The Sinks of Gandy — also called the Sinks of Gandy Creek, or simply “The Sinks” — are a modestly celebrated cave and underground stream at Osceola in eastern Randolph County, West Virginia, USA. The Sinks are on private property within the Potomac Ranger District of the Monongahela National Forest.

The Sinks are a natural tunnel accommodating Gandy Creek, a tributary of Dry Fork, for about 3,000 feet (915 meters) as it passes under a spur of Yokum Knob to reemerge on the opposite side of Randolph County Route 40 (Dry Fork Road). The southern (upstream) entrance to the Sinks, about 30 feet (9.1 m) wide and 15 feet (4.6 m) high, is in a low ledge of limestone in a large depressed meadow. It consists of a simple longitudinal passage, from 4 to 35 feet (11 m) high, with a few minor side passages, not much apparent from the main passage. The main cave passage averages 40 to 60 feet (18 m) wide, but in some places up to 100 feet (30 m) wide. In some sections the stream occupies the entire floor of the passage, but in other sections it is confined to a narrow trench. The northern (downstream) entrance is offset about 100 feet (30 m) to the east of the stream channel, which exits under some boulders, making a second (wet) avenue of egress.

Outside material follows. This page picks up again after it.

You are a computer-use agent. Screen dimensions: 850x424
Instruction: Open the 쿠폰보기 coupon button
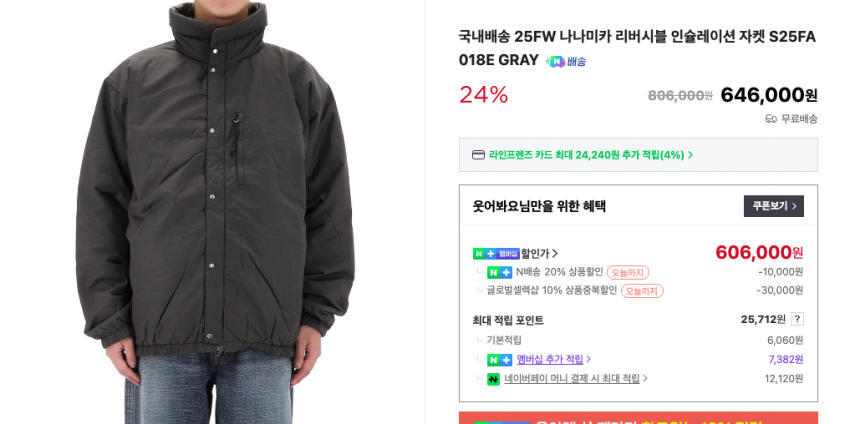pyautogui.click(x=774, y=206)
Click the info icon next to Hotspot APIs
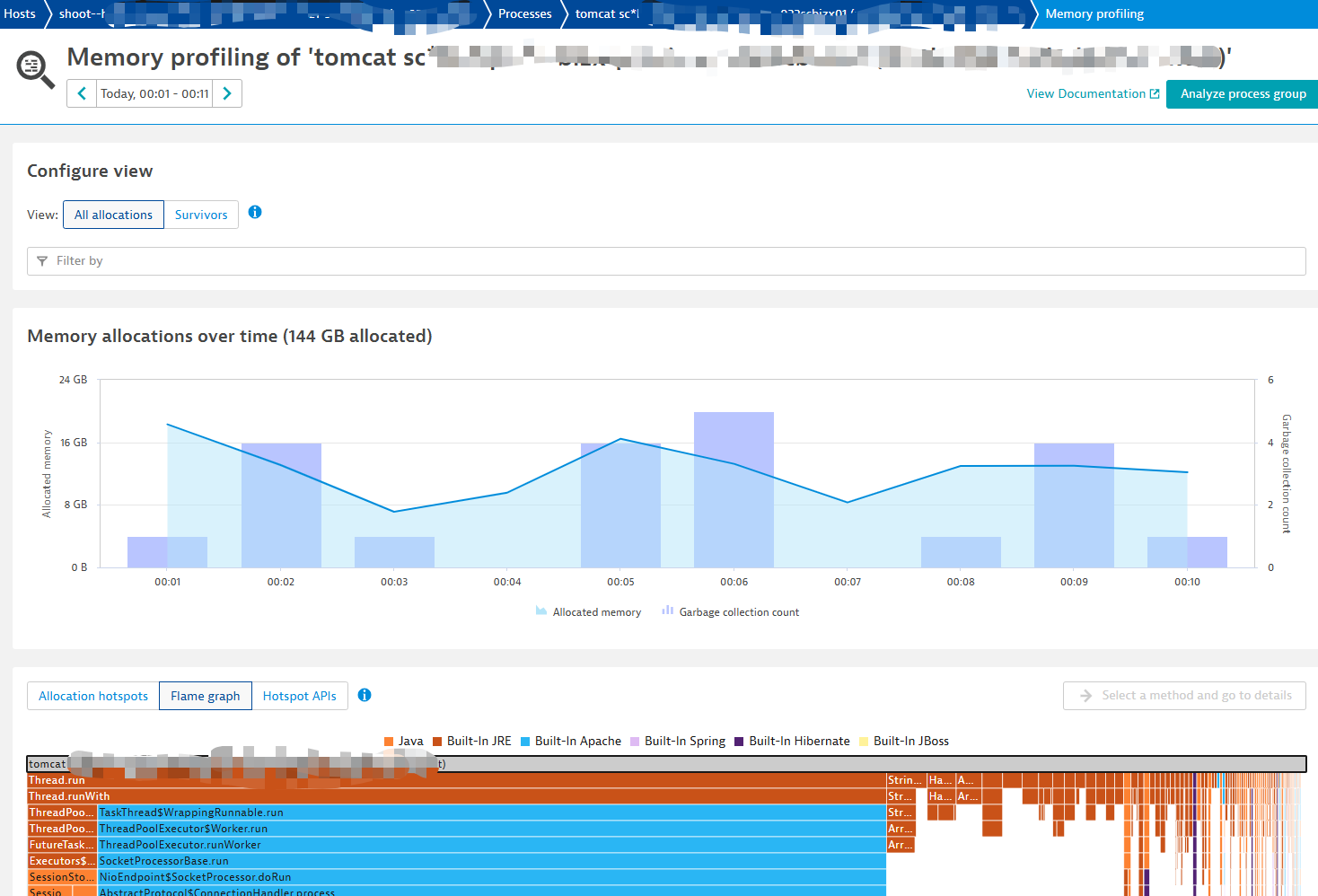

Gandy Creek — and thus the Sinks themselves — were named for Uriah Gandy (or Gandee) who settled in the area around 1781. Local settlers were certainly well aware of the Sinks by the 1830s. The earliest recorded reference to the Sinks may be a November 1833 letter sent by Randolph County physician Benjamin Dolbeare to the Virginia Historical and Philosophical Society in Richmond. Dolbeare described several local caves including one as follows (with original spellings).

"Between, what is here called, the Aleghany and Rich Mountains, heads a branch of the dry fork a tributary of Cheat River, a ridge extends itself quiet across, from one mountain to the other, and this branc[h], after keeping its course about 3 miles runs under this ridge which [is] about ¾ of mile wide at its base, and very high."

The Sinks were noted locally as the site of the last known killings of elk by hunters in what is now Randolph County, probably about 1830 and 1835. (The last elk killed in all of West Virginia were shot around 1843 in nearby Canaan Valley.)